(Material for the task)
## start

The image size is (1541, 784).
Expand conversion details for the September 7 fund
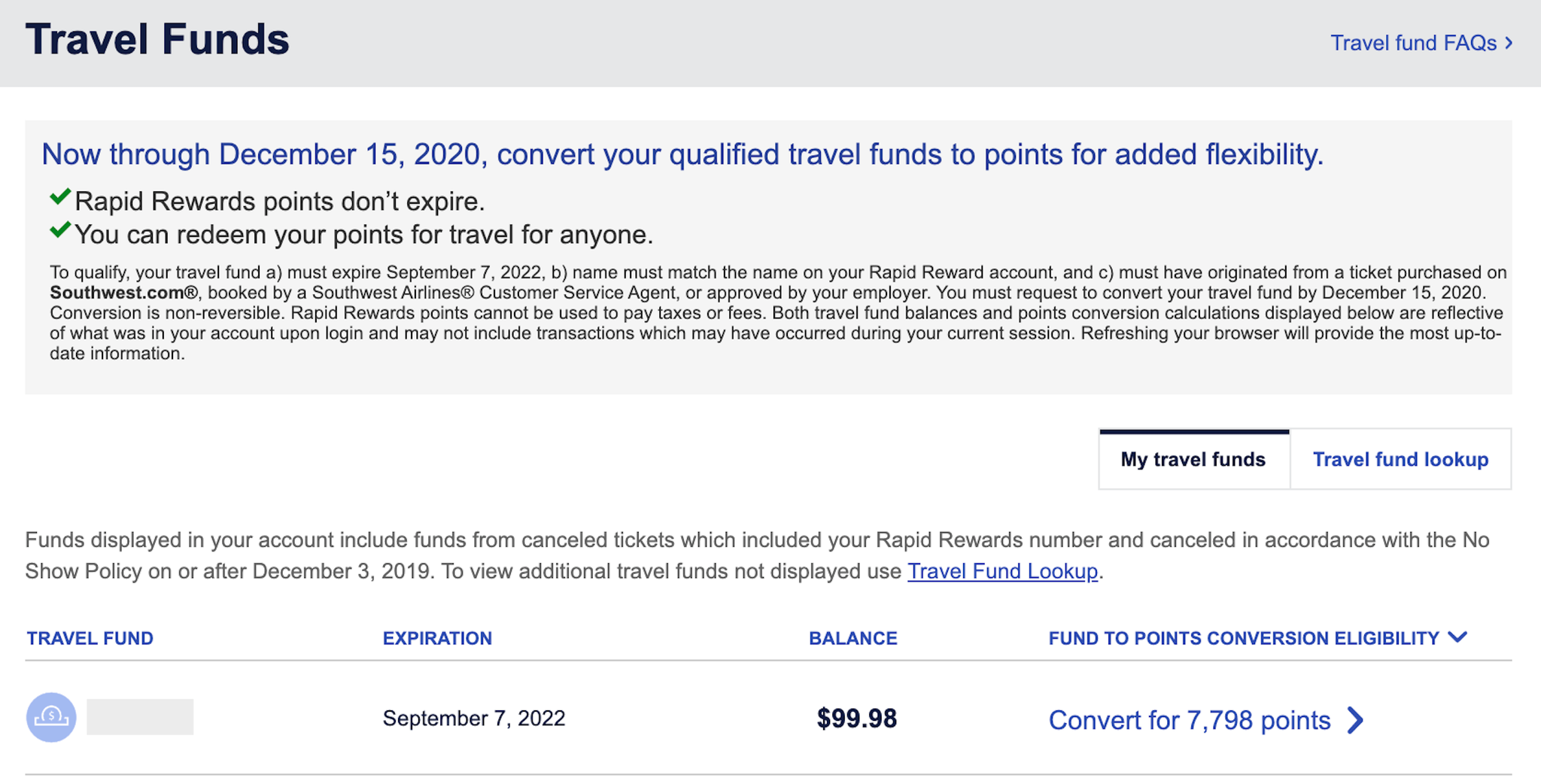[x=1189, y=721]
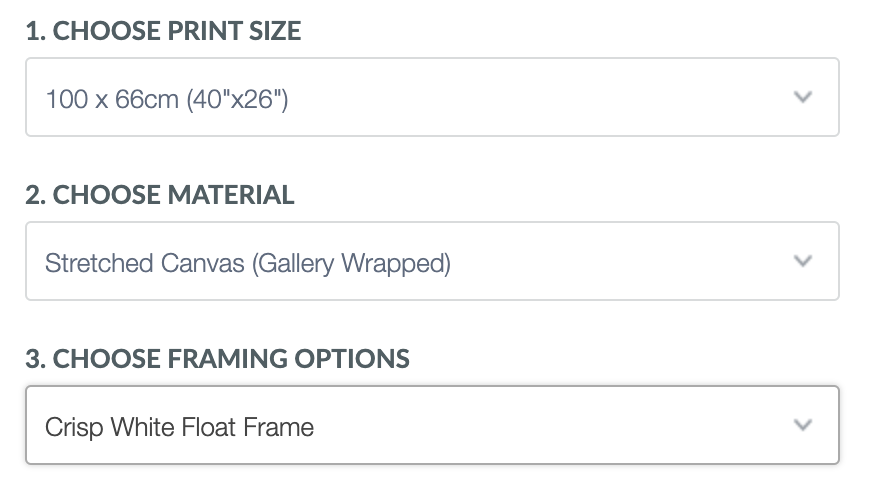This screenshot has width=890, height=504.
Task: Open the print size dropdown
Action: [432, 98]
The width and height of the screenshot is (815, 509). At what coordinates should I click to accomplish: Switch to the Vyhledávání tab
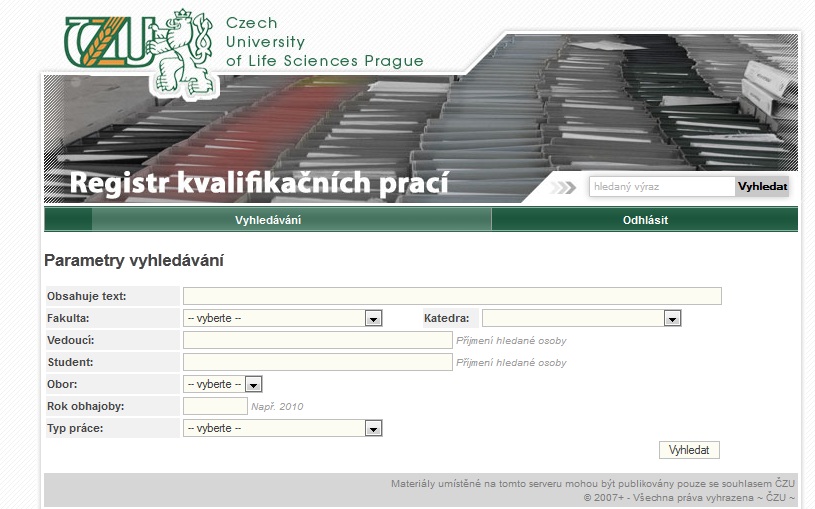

## end

(Directions) Could you update the lines above by replacing "conversion details" with "transaction history", changing nothing else and leaving out the pictures?

(Result)
The image size is (1541, 784).
Expand transaction history for the September 7 fund
[x=1189, y=721]
This screenshot has width=890, height=504.
Task: Open the print size dropdown
Action: [432, 98]
The width and height of the screenshot is (815, 509). At what coordinates should I click to accomplish: Switch to the Vyhledávání tab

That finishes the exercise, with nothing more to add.